Se è possibile produrre cibo in eccesso, magari a basso costo e di basse qualità nutrizionali, scaricandone i costi sociali e ambientali su qualcun altro, perché non farlo? Soprattutto se questa diventa l’ingranaggio di un sistema “virtuoso” di recupero, e consumato da chi in realtà non ha alcuna voce per scegliere o definire modelli produttivi e di consumo. La disuguaglianza nell’accesso al cibo diventa disuguaglianza di voce, nel decidere quali sistemi alimentari vogliamo: se il sistema funziona bene, non ci sarà nessun particolare bisogno di dare la voce proprio a quel “qualcun altro”. E dunque diventa naturale affidare ad esempio l’organizzazione del prossimo vertice delle Nazioni Unite sui sistemi alimentari proprio al nucleo di fondazioni e imprese private che in questo settore hanno importanti interessi. Nessun conflitto tra questi interessi e il ruolo di decisore viene riconosciuto, nessun reale potere di interlocuzione democratica che veda la partecipazione paritaria dei governi , come racconta questo articolo, che mette in rilievo le contraddizioni che anche nel processo che condurrà al prossimo Vertice sui Sistemi Alimentari, che si terrà a Roma alla fine del luglio prossimo. L’idea che il cibo sia soprattutto un bene comune e un diritto di ogni persona, suona leggermente distonica.
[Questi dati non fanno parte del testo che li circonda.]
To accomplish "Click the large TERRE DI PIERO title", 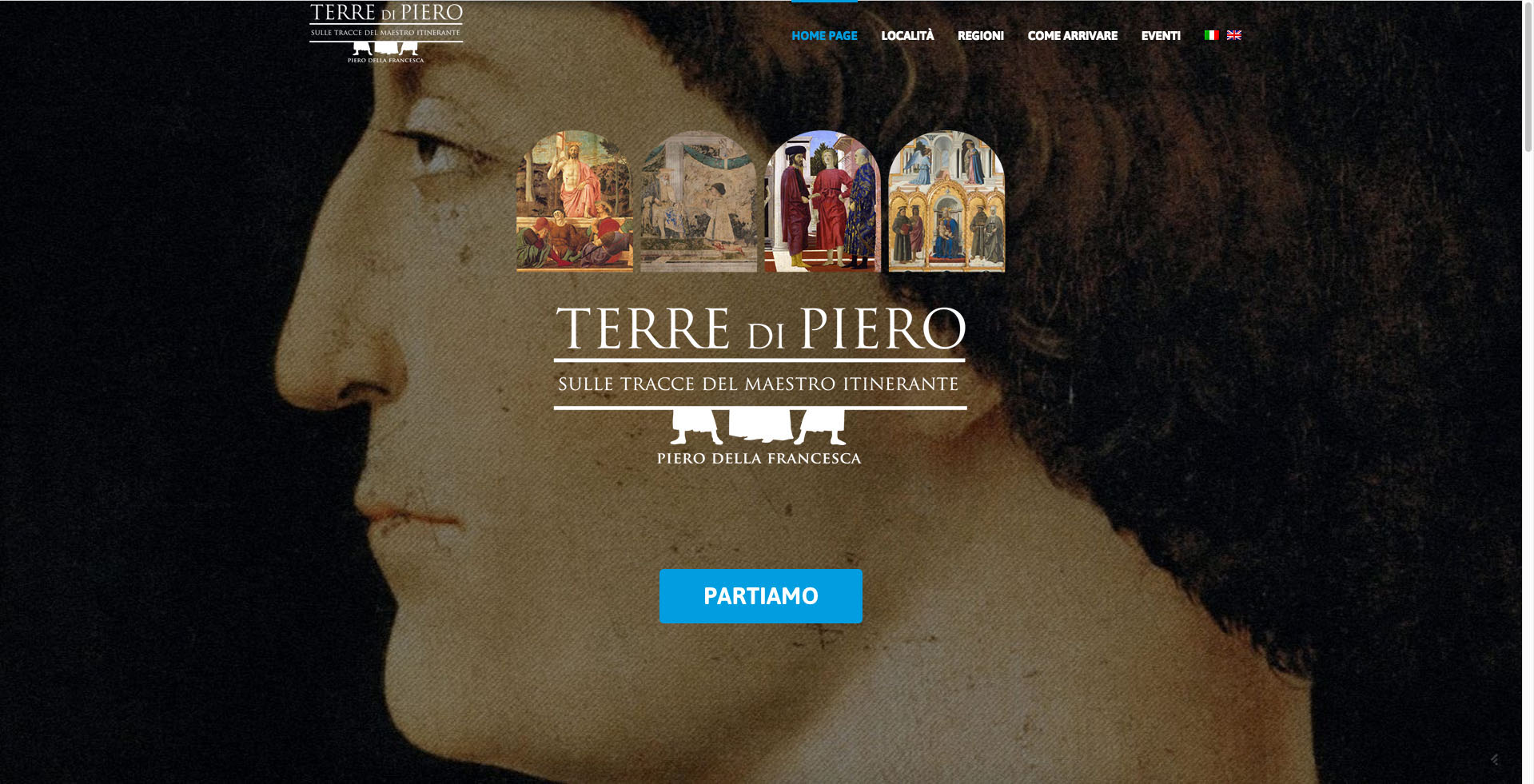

Il mondo funziona così. Ma per quanto tempo riuscirà a mantenere un suo equilibrio? Le statistiche ci dicono di un trend ormai consolidato di aumento della fame sul pianeta; e allo stesso tempo di aumento della prevalenza di sovrappeso/obesità, sintomo di sovranutrizione – o meglio: di cattiva nutrizione. L’aumento delle disuguaglianze spinge sempre più persone verso modelli alimentari a basso contenuto nutritivo prodotto in base ad un mercato i cui protagonisti vengono chiamati in modo sempre più insistente ad essere protagonisti nei luoghi in cui si determinano le regole del gioco…

È un circolo vizioso, che ha molte cause. Ma è necessario invertire la tendenza, rimettendo al centro l’idea che il diritto al cibo è un diritto umano, e che il cibo deve essere prodotto senza mettere in pericolo la salute delle persone e del pianeta.